What you need to do:
1) Summarize the article on e-hailing in Cape Town townships in two sentences.
2) Retype the portion of the article on e-hailing in Cape Town townships starting at "Sili said that" and ending at "accepts my trip.".

═══ Text passage ═══

Here’s why you might be struggling to get an e-hailing trip in some Cape Town townships
“I would never take trips from Nyanga and Philippi” says Uber driver
If you live in one of Cape Town’s townships such as Gugulethu, Khayelitsha, Philippi and Mitchells Plain and you don’t have a car, getting around is often hard. One reasons is that e-hailing services don’t always operate in these areas due to serious safety concerns.
We spoke to residents who regularly use e-hailing services as well as drivers who operate in these areas. The main issue they raised is safety.
Earlier this week, GroundUp reported on the pothole ridden roads in Samora Machel which are also filthy with overflowing sewage from burst drains. Taxis and a few Uber drivers say they battle their way through the rampant crime and poor state of the roads.
One of our reporters, Qaqamba Falithenjwa, lives in Samora Machel, Philippi. She said Bolt operates in the area. “The service was still working fine about a year ago, but even then you could only request a ride in the afternoons and before nightfall,” she said.
“Now it doesn’t matter what time of day or the location of my destination, it is highly unlikely that I will get a ride,” said Falithenjwa.
She said she found a way around this by getting the personal number of a Bolt and Uber driver who lives in Samora Machel. So when she needs a ride, she contacts him. Falithenjwa understands that e-hailing services in Samora Machel face the challenge of crime, like hijackings and muggings that occur almost daily as well as the terrible state of the roads.
Gugulethu resident Simamkele Sili uses e-hailing operators Uber, Bolt and InDrive to get around. “I don’t have a car, so I am dependent on cabs. I don’t like using minibus taxis because they drop me far from my house and walking that distance is not safe,” she said.
Sili said that she has noted in recent months that she has had more issues when trying to request a cab from her home. “So when I need to go somewhere, I open all three apps and alternate between all of them until someone accepts my trip.

═══ Given records ═══

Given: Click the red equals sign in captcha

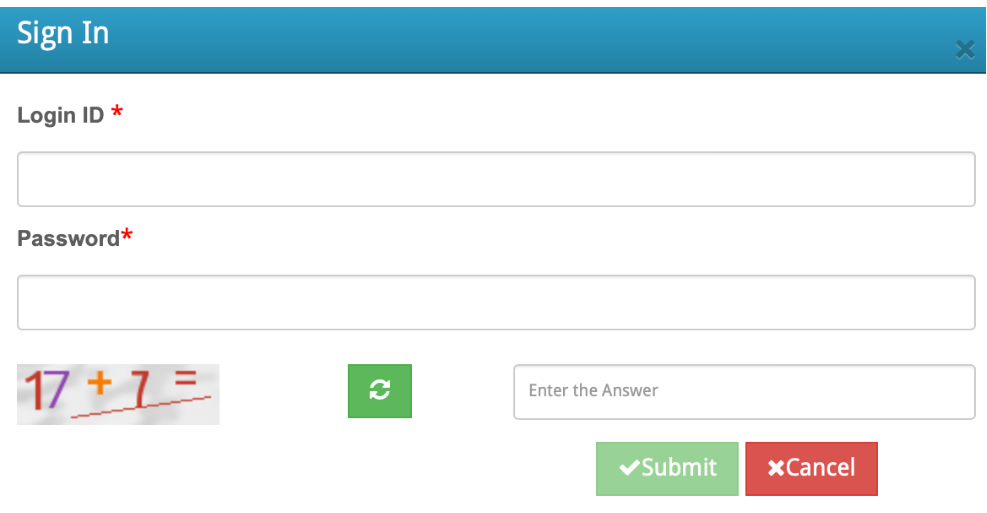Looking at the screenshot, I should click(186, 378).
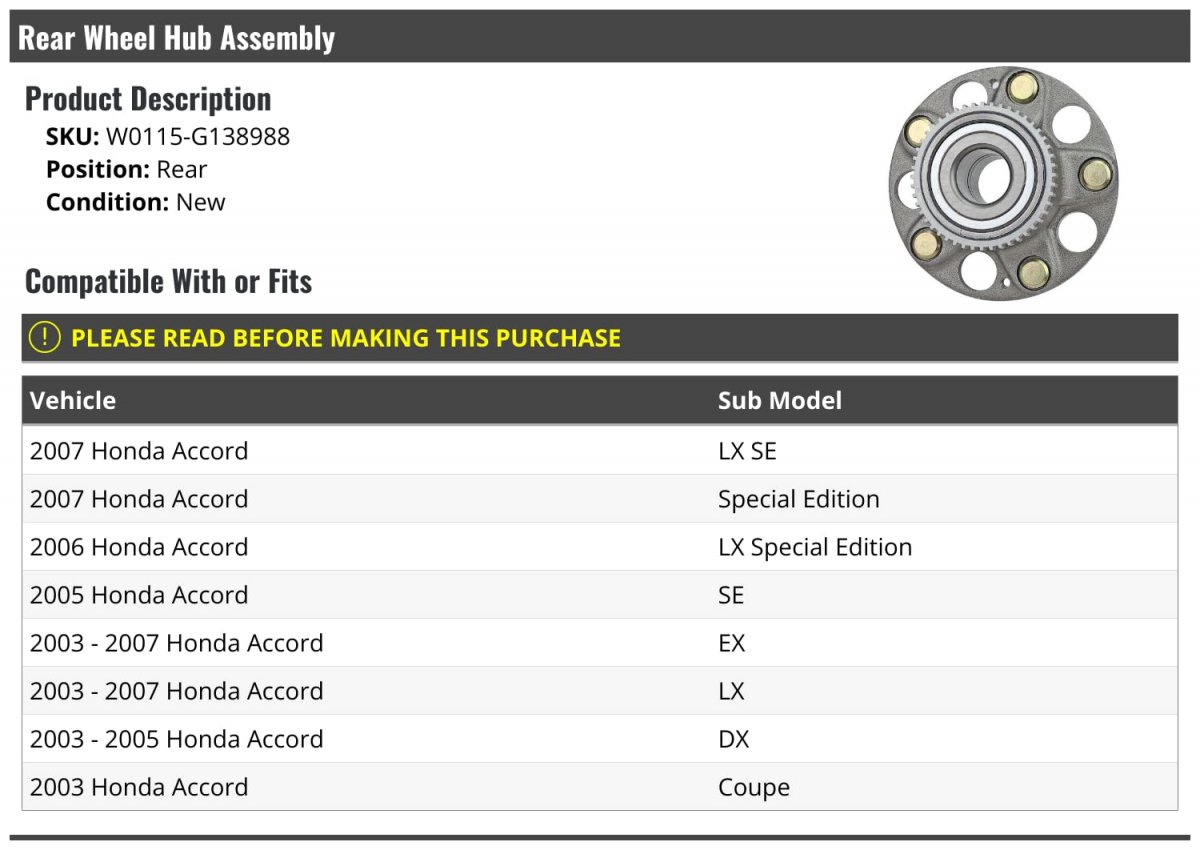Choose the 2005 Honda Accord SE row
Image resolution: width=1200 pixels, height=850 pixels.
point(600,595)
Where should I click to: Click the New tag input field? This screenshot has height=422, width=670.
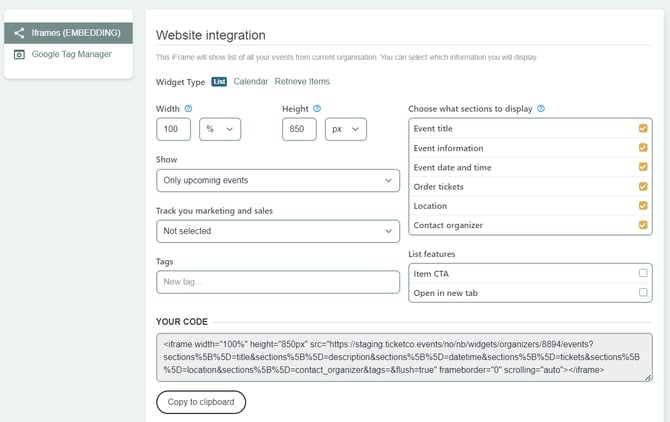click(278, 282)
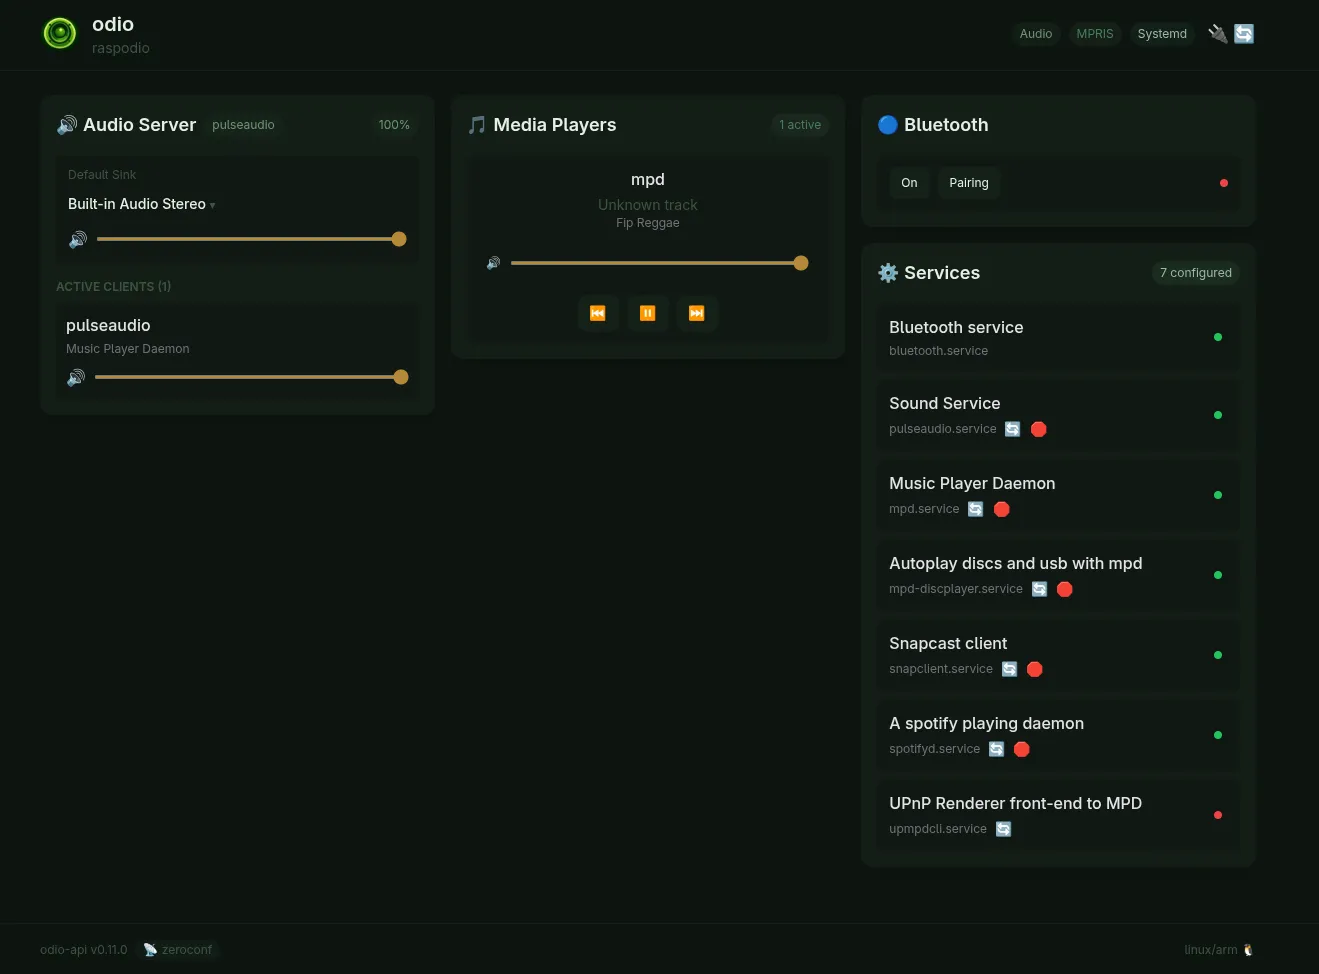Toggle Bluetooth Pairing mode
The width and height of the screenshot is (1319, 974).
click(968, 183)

═══
═══ Given records ═══

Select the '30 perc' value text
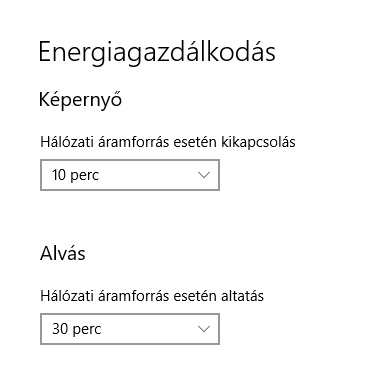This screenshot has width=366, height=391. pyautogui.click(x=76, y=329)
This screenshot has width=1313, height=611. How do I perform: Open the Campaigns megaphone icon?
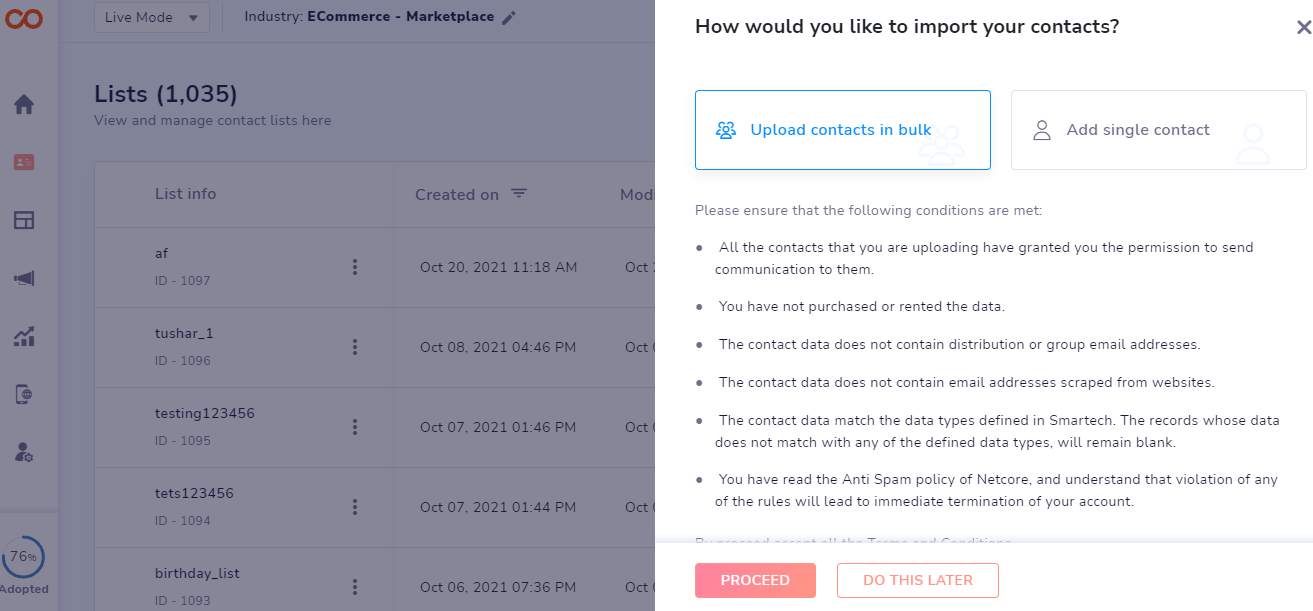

═══
═══ Given records ═══

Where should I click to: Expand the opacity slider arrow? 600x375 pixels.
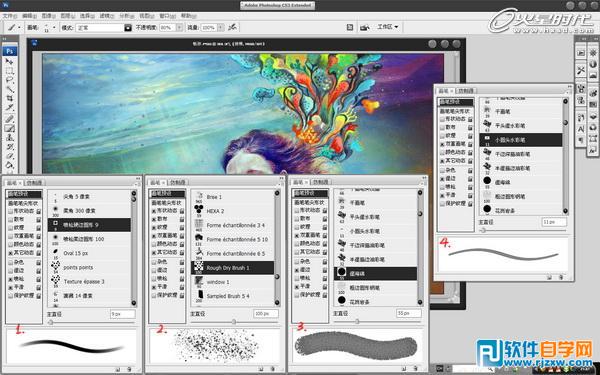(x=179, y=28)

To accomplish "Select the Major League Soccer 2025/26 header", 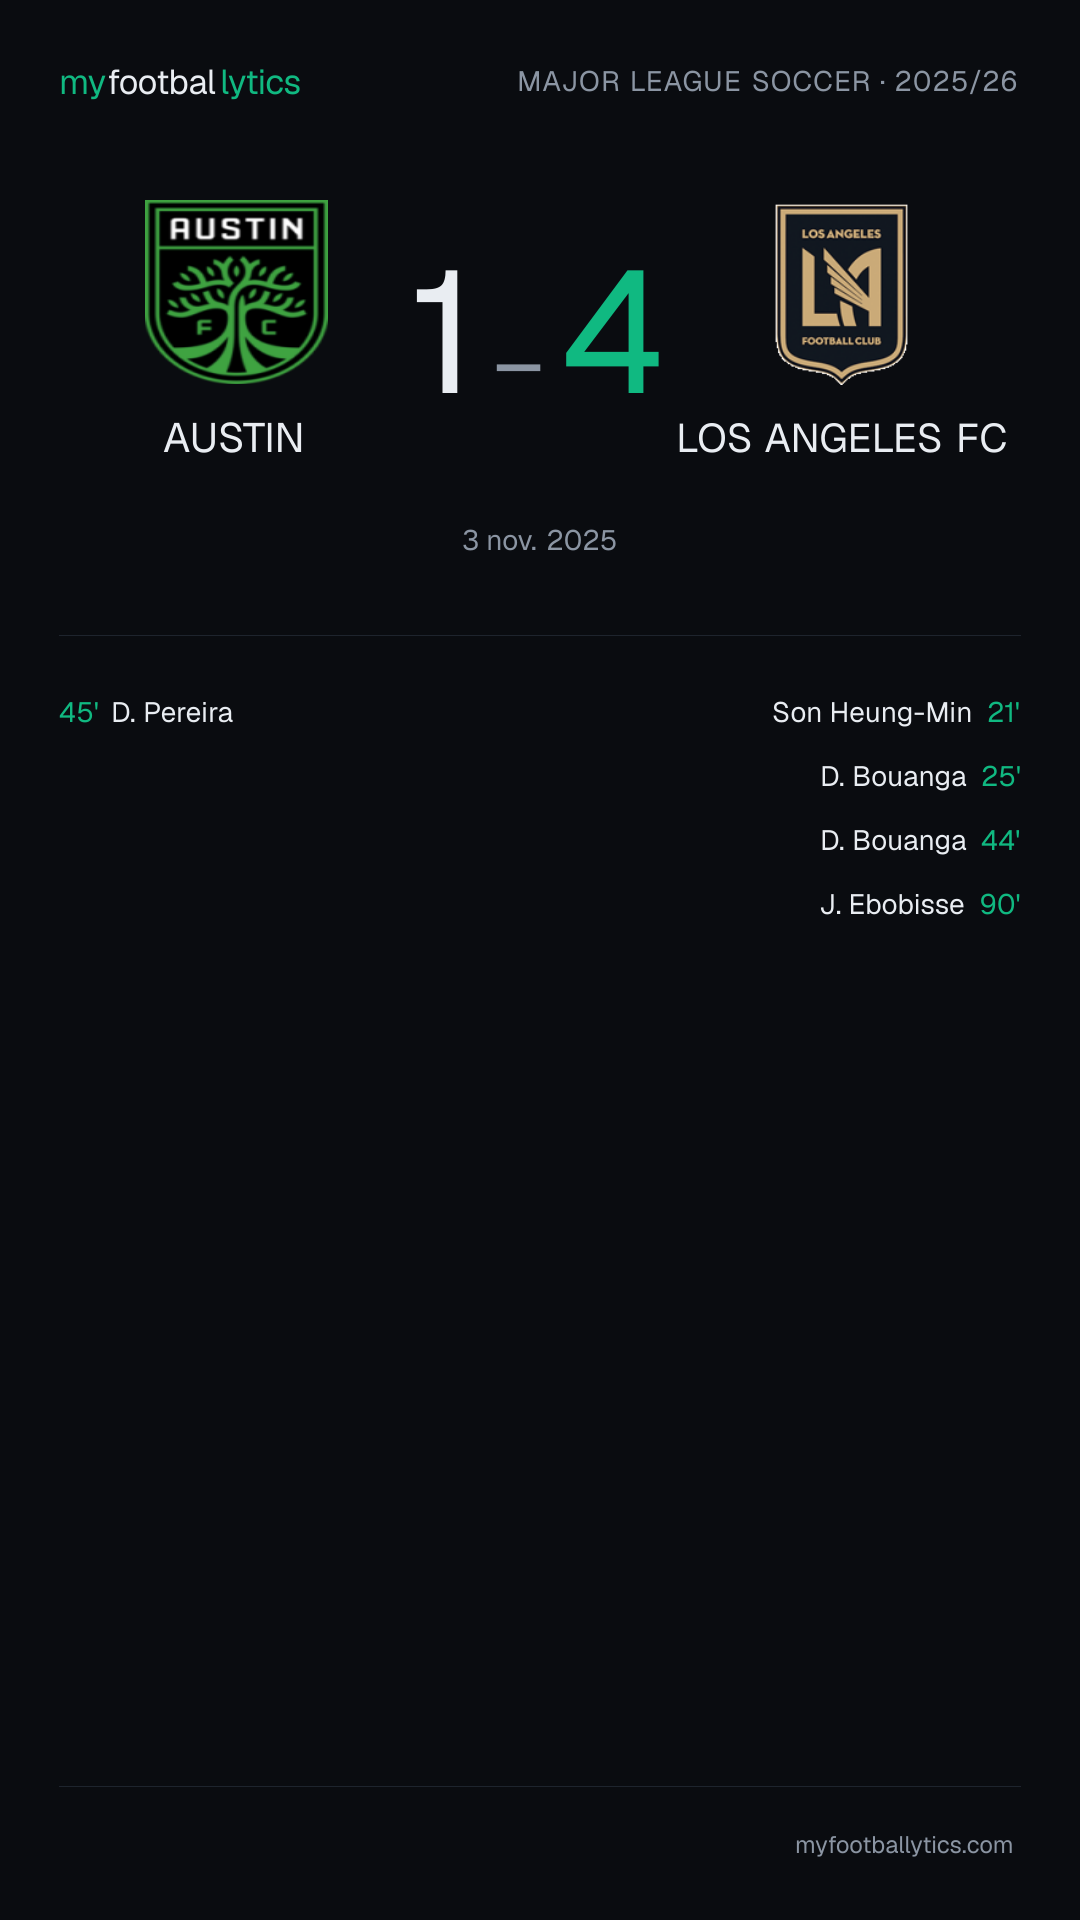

═══

Answers given:
1) E-hailing services often do not operate in Cape Town townships such as Gugulethu, Khayelitsha, Philippi and Mitchells Plain because of serious safety concerns, which residents and drivers named as the main issue. A reporter living in Samora Machel gets around this by contacting a local driver's personal number, while a Gugulethu resident alternates among Uber, Bolt and InDrive until someone accepts her trip.

2)
Sili said that she has noted in recent months that she has had more issues when trying to request a cab from her home. “So when I need to go somewhere, I open all three apps and alternate between all of them until someone accepts my trip.